Ya olemos el vino de las nuevas añadas. Es puro, fino, con colores bourdeos y notas frutales… estamos entrando de lleno en el mundo de vino. Y no hay una comunidad donde más se viva esta cultura, llena de bodegas de excepción, caracterizadas por los caldos más exquisitos del planeta.
Comarcas del vino
La región vitivinícola en La Rioja la encontramos en el Valle del Ebro. Es el lugar perfecto para que las condiciones geográficas y climáticas den como resultado un vino de extrema calidad que compite con franceses e italianos en los más exclusivos restaurantes de mundo. Su Denominación de Origen en La Rioja ocupa un total de 40.000 hectáreas, y la encontramos también en regiones colindante como el Álava, en el País Vasco y Navarra.
De bodegas
Si has visto la película “Entre copas” puedes hacerte una idea de lo que es el enoturismo. Por estas tierras es normal recorrer las mejores bodegas que son abiertas al público donde se enseñan el proceso de la elaboración del vino, su historia, se realizan catas y se venden botellas al visitante. Muchas de ellas son reconvertidas en alojamientos rurales donde la base temática es siempre la cultura del vino.

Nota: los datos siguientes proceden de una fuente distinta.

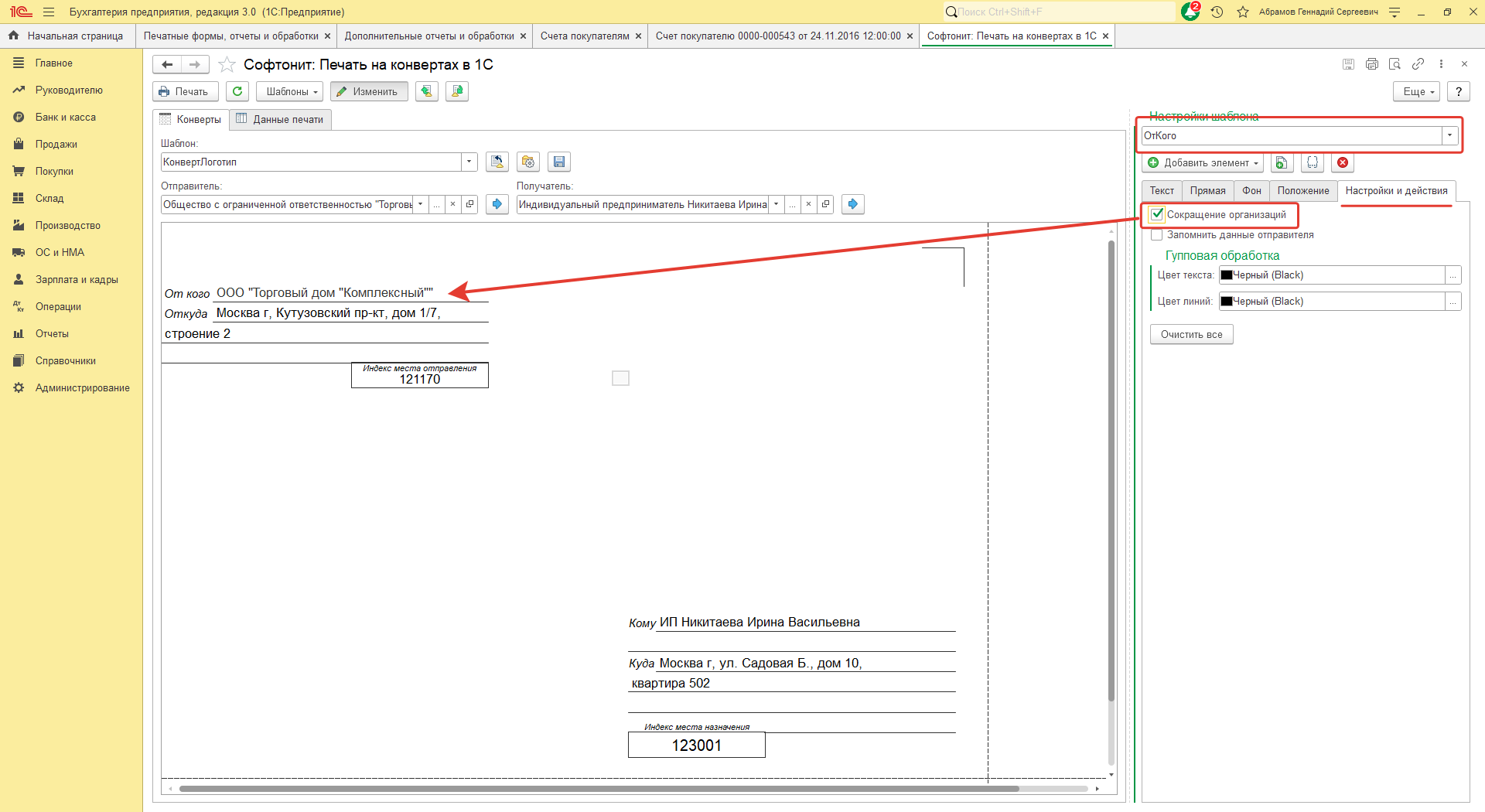Image resolution: width=1485 pixels, height=812 pixels.
Task: Click the Печать button
Action: pyautogui.click(x=185, y=91)
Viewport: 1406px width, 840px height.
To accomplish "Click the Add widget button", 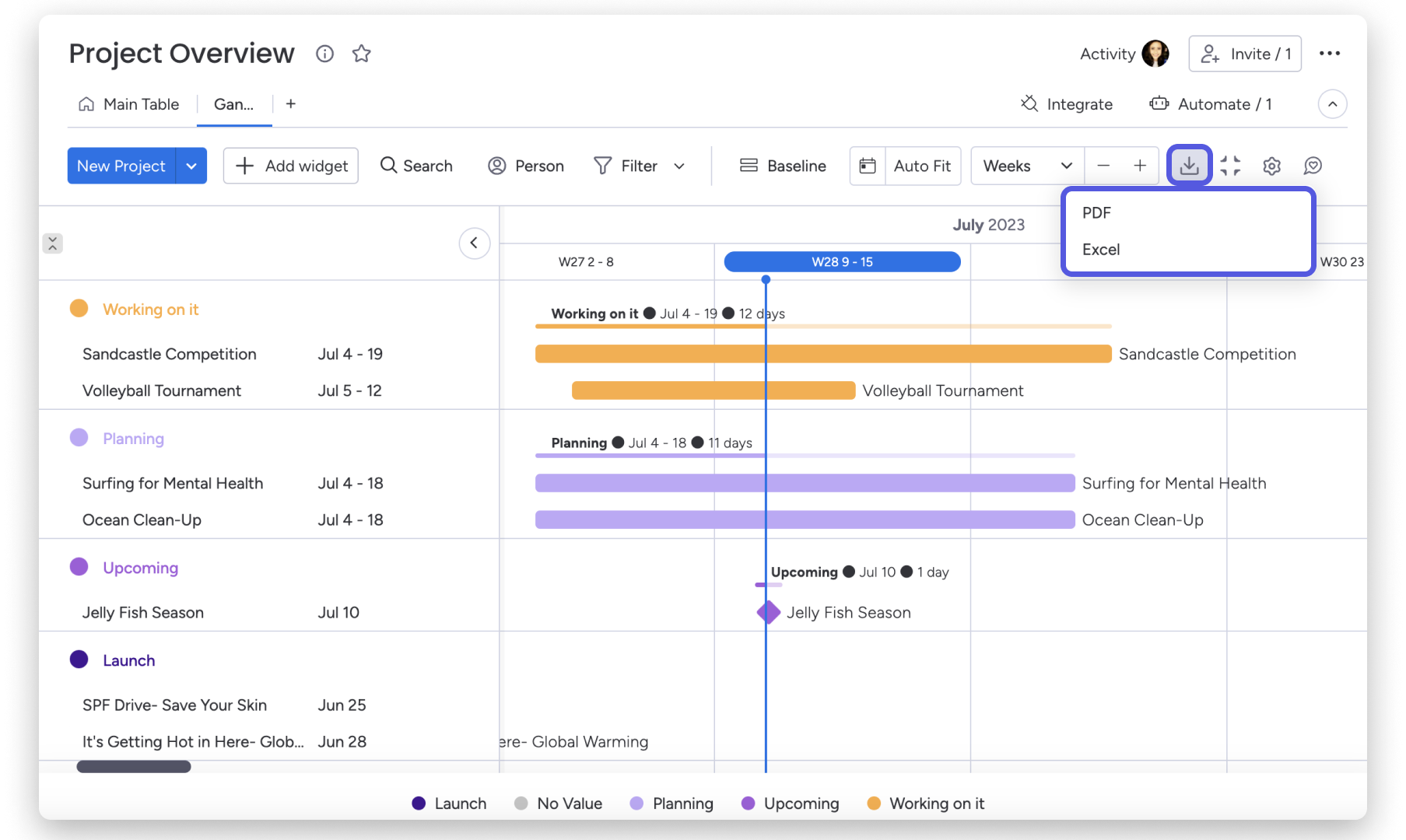I will (x=291, y=166).
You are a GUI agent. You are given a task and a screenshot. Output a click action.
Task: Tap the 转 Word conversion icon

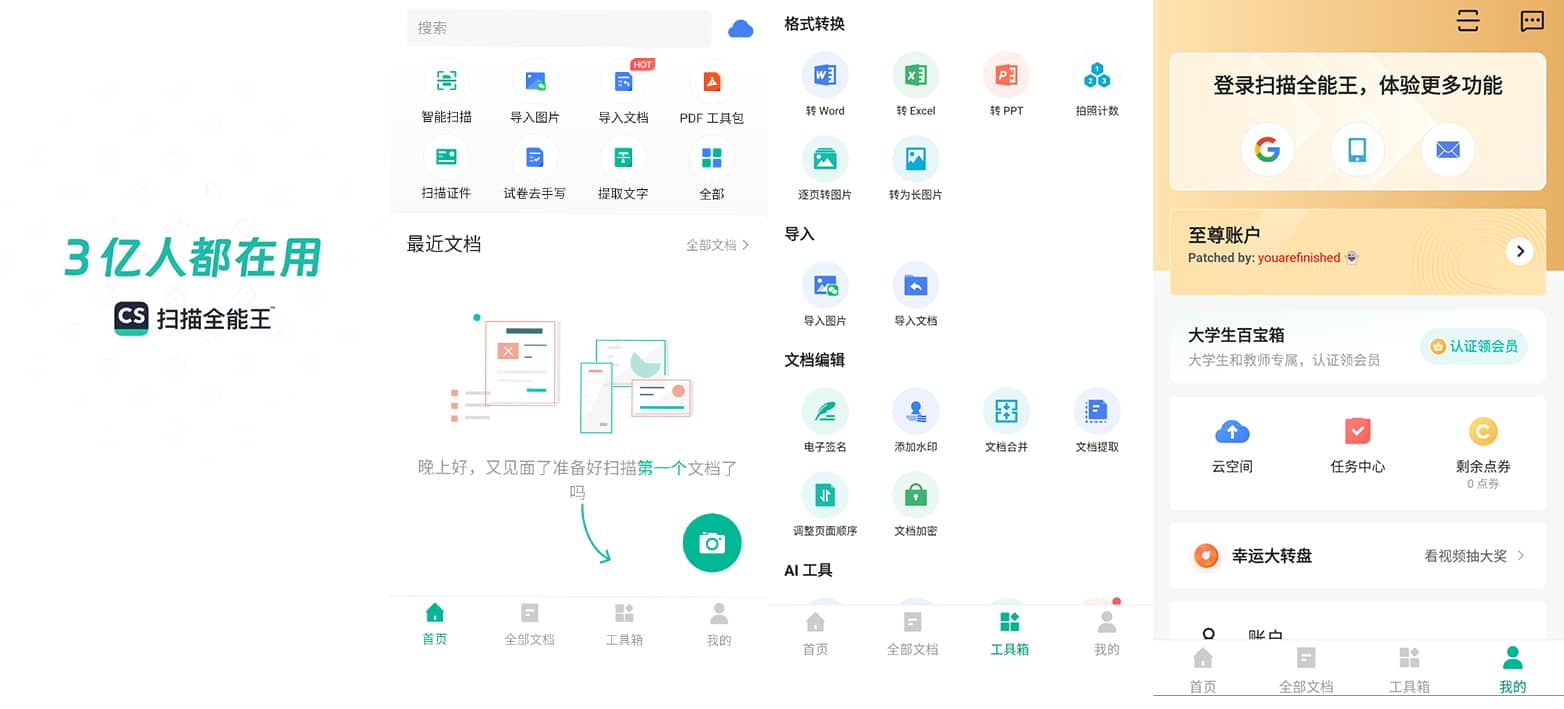[x=825, y=75]
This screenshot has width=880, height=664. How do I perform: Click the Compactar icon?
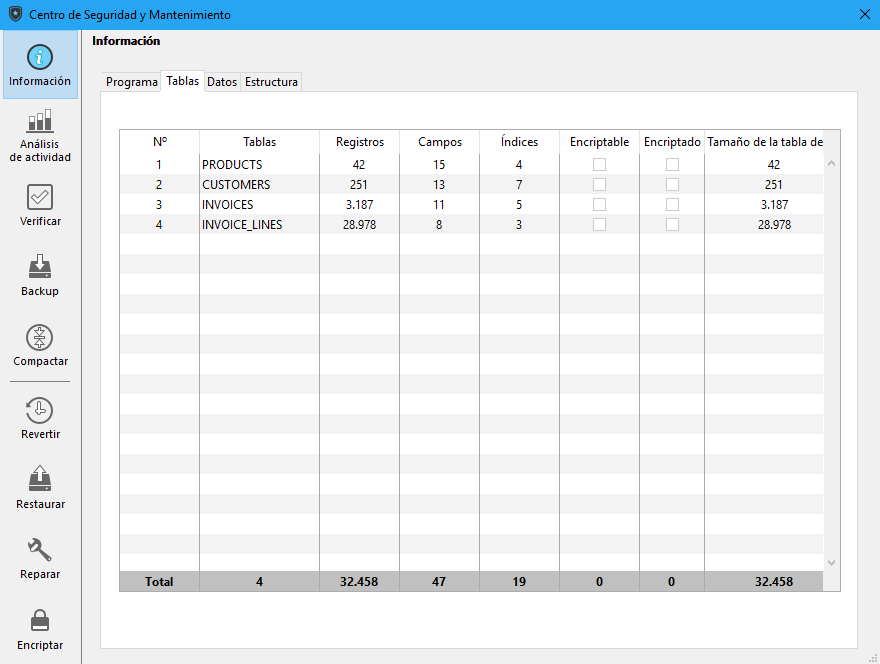coord(40,337)
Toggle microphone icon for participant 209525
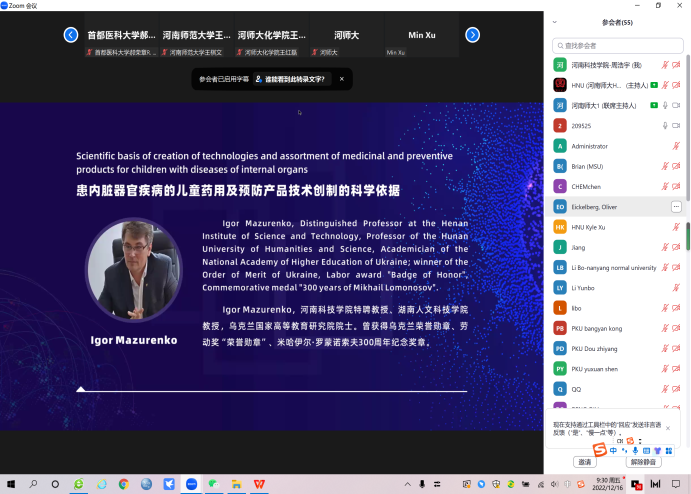Screen dimensions: 691x494 tap(664, 125)
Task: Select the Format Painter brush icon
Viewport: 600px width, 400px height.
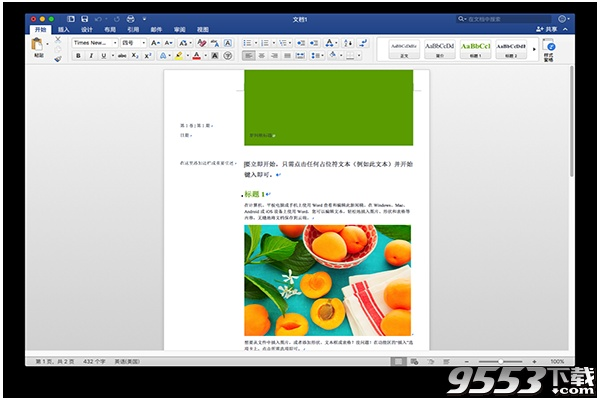Action: [x=58, y=58]
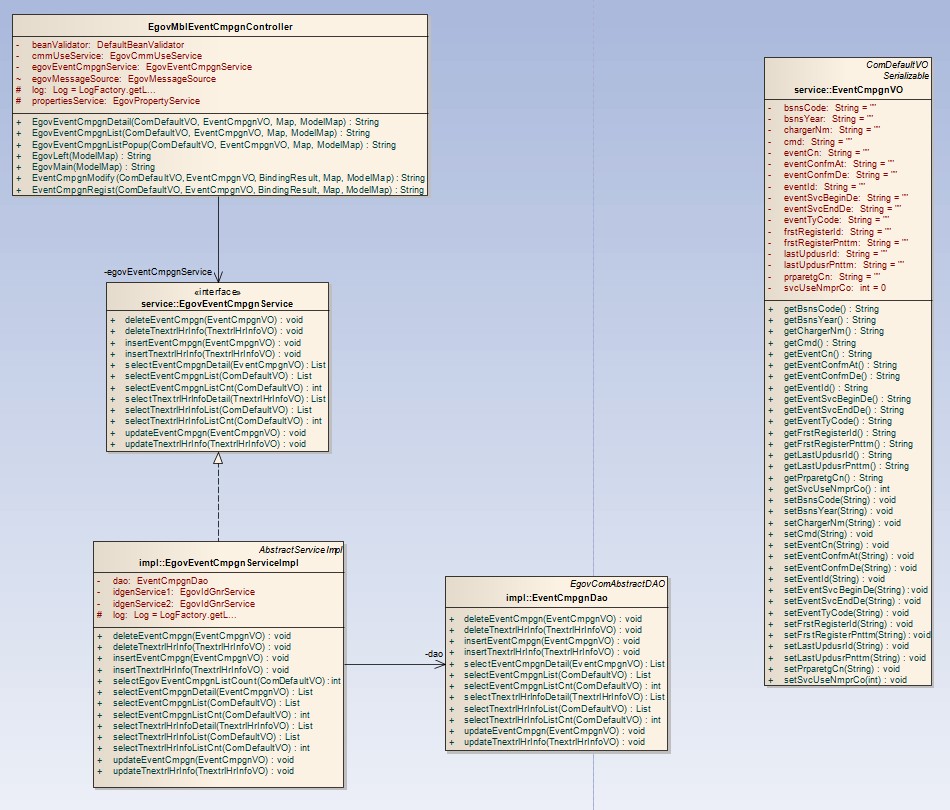Select the -egovEventCmpgnService association label
This screenshot has height=810, width=950.
158,272
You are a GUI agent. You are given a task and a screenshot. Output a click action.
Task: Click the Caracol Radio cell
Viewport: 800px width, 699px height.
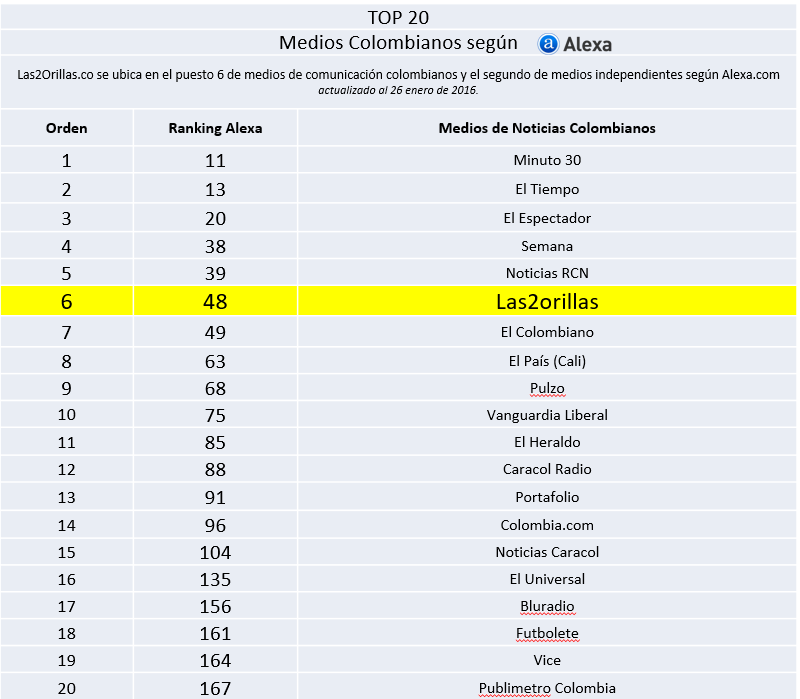click(547, 469)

Hotel bodega Marqués de Riscal
Uno de los edificios que más llama la atención es la bodega hotel del firma Marqués de Riscal, toda una ciudad del vino, diseñada por el arquitecto Frank O. Gehry. Realizado con piedra, acero inoxidable, titanio de color y materiales resistentes, es una obra de peso de la arquitectura contemporánea. Un edificio similar al que el propio O. Gehry realizó para el Guggenheim Bilbao. El espacio cuenta con un hotel extralujo donde vivir nuevas sensaciones.
Museo del vino
Las grandes bodegas ya constituyen un auténtico museo vinícola en si. En Briones, Rioja, se halla el Museo de la Cultura del Vino de la Fundación Dinastía Vivanco, un lugar indispensable para conocer de cerca la historia y la cultura del vino. En un total de 9.000 metros cuadrados se esconden exposiciones, con recipientes de todas las épocas para guardar el vino o una importante colección de sacacorchos del Museo Dinastía Vivanco, con sus casi 3.500 piezas.